> _WORK REQUEST_:
Each line from the one that has "[Search] (137, 17)" through the end of the entries below must be written out exactly; leave out all other lines.

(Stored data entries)
== Segment start ==

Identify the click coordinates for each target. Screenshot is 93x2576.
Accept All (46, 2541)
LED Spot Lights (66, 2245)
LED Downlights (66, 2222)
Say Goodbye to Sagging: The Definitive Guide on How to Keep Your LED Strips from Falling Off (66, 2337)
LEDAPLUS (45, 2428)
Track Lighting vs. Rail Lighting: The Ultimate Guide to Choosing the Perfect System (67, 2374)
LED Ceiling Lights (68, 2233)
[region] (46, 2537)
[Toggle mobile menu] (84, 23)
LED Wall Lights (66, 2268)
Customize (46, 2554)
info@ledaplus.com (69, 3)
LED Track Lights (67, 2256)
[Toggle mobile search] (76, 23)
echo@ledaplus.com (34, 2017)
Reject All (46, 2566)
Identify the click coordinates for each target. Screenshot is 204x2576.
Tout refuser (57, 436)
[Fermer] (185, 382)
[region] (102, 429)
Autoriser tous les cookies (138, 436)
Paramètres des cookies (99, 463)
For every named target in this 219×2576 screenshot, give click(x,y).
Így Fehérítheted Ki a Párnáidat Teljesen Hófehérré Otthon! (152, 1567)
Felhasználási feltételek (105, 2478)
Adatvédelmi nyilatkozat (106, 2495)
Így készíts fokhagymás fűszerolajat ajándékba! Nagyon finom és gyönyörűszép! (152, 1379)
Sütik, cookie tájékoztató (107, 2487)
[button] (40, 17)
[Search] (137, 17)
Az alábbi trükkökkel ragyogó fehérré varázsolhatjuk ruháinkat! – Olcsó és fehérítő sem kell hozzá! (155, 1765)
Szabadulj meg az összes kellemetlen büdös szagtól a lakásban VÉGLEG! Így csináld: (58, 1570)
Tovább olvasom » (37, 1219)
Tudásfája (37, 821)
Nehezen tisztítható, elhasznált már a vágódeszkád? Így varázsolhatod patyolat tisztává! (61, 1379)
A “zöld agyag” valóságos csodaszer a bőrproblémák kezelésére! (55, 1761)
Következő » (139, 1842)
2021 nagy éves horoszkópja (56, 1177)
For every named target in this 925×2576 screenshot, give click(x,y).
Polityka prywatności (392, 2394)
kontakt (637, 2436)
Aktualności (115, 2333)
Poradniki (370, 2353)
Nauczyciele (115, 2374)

== Segment end ==

> _COMPLETED EXERCISE_:
[Search] (137, 17)
Az alábbi trükkökkel ragyogó fehérré varázsolhatjuk ruháinkat! – Olcsó és fehérítő sem kell hozzá! (155, 1765)
Szabadulj meg az összes kellemetlen büdös szagtól a lakásban VÉGLEG! Így csináld: (58, 1570)
Tovább olvasom » (37, 1219)
Tudásfája (37, 821)
Nehezen tisztítható, elhasznált már a vágódeszkád? Így varázsolhatod patyolat tisztává! (61, 1379)
A “zöld agyag” valóságos csodaszer a bőrproblémák kezelésére! (55, 1761)
Következő » (139, 1842)
2021 nagy éves horoszkópja (56, 1177)
For every named target in this 925×2576 screenshot, give click(x,y).
Polityka prywatności (392, 2394)
kontakt (637, 2436)
Aktualności (115, 2333)
Poradniki (370, 2353)
Nauczyciele (115, 2374)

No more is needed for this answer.